Karfreitag ist die Stunde eines neuen Anfangs
Unter diesem Kreuz nun stehen Maria und der Apostel Johannes. Sie saß nicht, brach nicht zusammen, als ihr das Schwert durch die Seele drang, wie es ihr einst der greise Simeon prophezeit hatte, sondern stand aufrecht und nahm von ihrem sterbenden Sohn sogar noch schweigend eine neue Sendung entgegen: Mutter der Kirche zu werden. Der Theologe Romano Guardini hat ihr Schweigen als den tiefsten Ausdruck ihres Glaubens gedeutet. Sie schwieg nicht aus Resignation, sondern aus Glauben und Vertrauen.

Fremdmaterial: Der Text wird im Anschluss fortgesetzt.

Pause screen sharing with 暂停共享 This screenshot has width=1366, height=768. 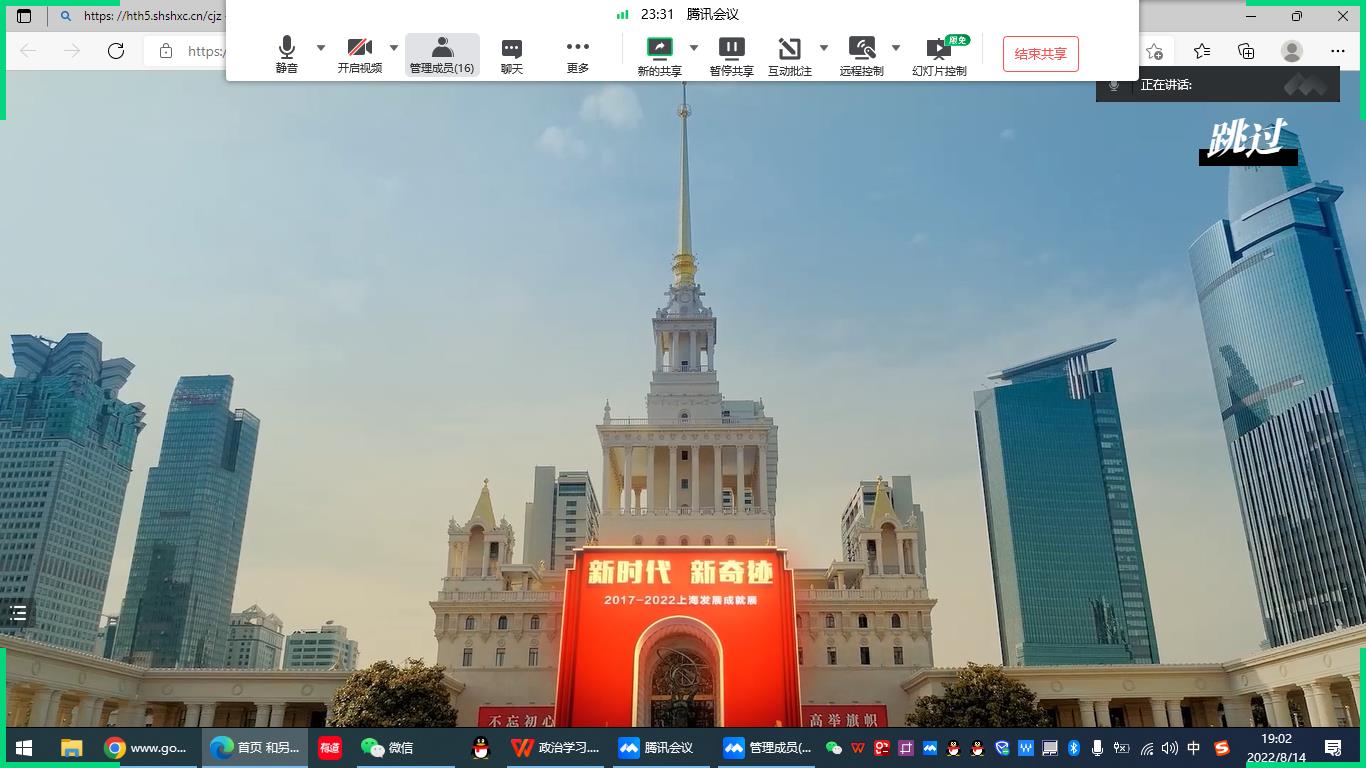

Sie verstand nicht alles, sicher liefen ihr auch Tränen über die Wangen, aber sie blieb treu und standhaft. Sie ist die erste Jüngerin – und Karfreitag ist die Stunde eines neuen Anfangs und der Beginn des ewigen Lebens.

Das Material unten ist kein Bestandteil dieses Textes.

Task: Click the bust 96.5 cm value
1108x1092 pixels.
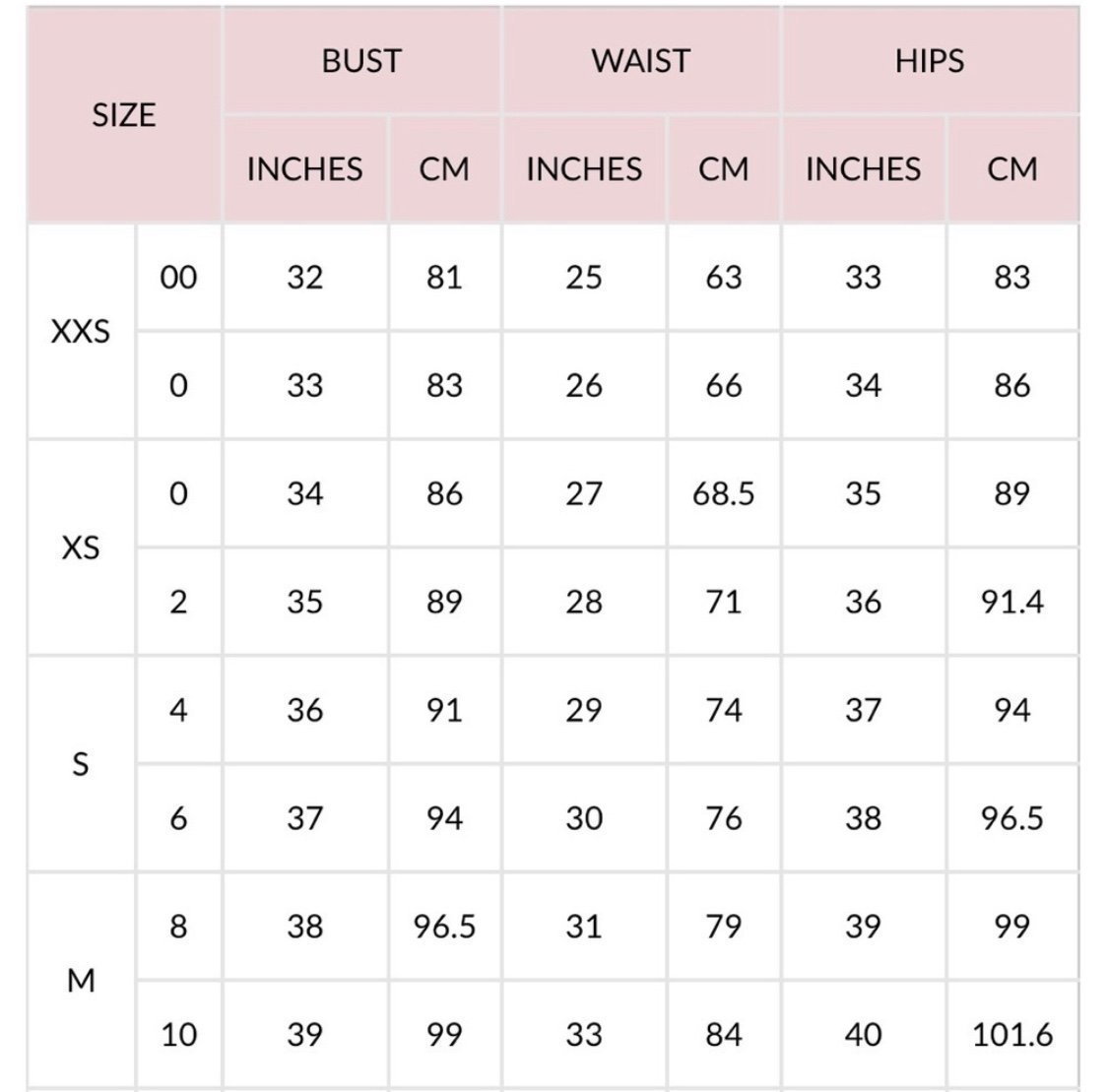Action: (x=444, y=926)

Kirchenväter nannten Maria die neue Eva. Sie war bei der Erlösungstat Jesu dabei, war Mit-Wirkende und sprach auch hier wieder ihr Fiat. Sie ist die Mater Dolorosa. Ihr Schmerz war der einer Mutter, die nicht aufhörte zu lieben, auch wenn (fast) alle anderen ihren Sohn längst verlassen haben. So wurde sie allen Christen zur Mutter. Sie versteht den Schmerz ihrer Kinder, weil sie ihn selbst getragen hat. Wie sie, erduldete auch Jesus am Kreuz unbeschreiblichen Schmerz. Er trug alle Schuld der Welt und erlebte totale Verlassenheit: „Mein Gott, mein Gott, warum hast du mich verlassen?“ In diesem Schrei verdichtet sich nicht nur das körperliche Leiden des Menschen Jesus, sondern die Erfahrung tiefster Gottverlassenheit. Papst Benedikt XVI. schrieb in „Verbum Domini", dass Christus am Kreuz die Erfahrung der Entfernung von Gott auf sich genommen hat.
Heute würden sich Menschen fragen: Wozu das alles? Das Leiden bleibt ein Geheimnis – und doch ist es nicht sinnlos. Es ist hineingenommen in eine größere Wirklichkeit, die sich zumindest schemenhaft erschließt und Erlösung, Rettung, Licht und Leben gebracht hat und bis heute bringt. Oder, wie Papst Johannes Paul II. in seinem Schreiben „Salvifici Doloris“ formuliert: „Im Leiden Christi hat das menschliche Leiden seinen Höhepunkt erreicht.“ Maria verstand nicht alles – aber sie blieb. Darin ist sie Vorbild und Hoffnung nicht nur für alle Mütter, sondern für alle Menschen, die unter dem Kreuz stehen — und am liebsten davonlaufen würden.